### Required action
From the data below, repeat exactly the lines from the line with "Where should I" to the line with "the text line", both included.

### Records to use
= Beginning of Section =

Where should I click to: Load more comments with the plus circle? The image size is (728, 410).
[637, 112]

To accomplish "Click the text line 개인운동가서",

= End of Section =
= Beginning of Section =

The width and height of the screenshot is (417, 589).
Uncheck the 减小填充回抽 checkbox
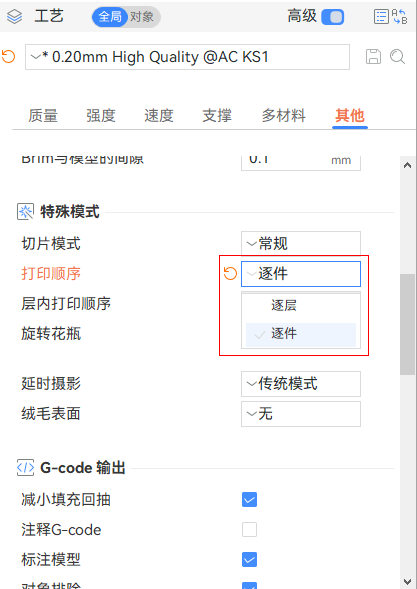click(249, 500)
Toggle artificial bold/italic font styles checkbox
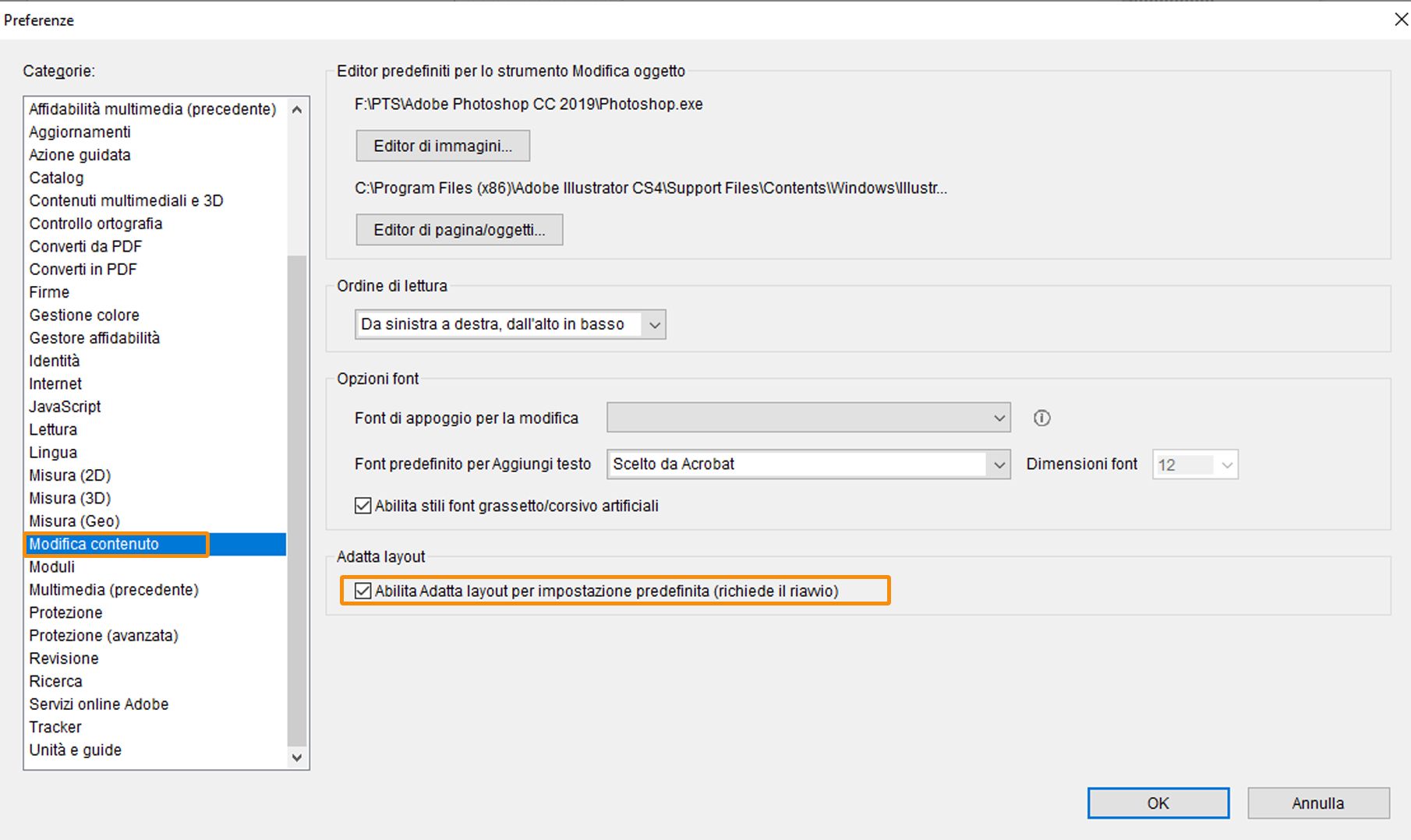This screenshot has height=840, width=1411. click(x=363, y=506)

= End of Section =

### Task result
Where should I click to: Load more comments with the plus circle? The image size is (728, 410).
[637, 112]

To accomplish "Click the text line 개인운동가서",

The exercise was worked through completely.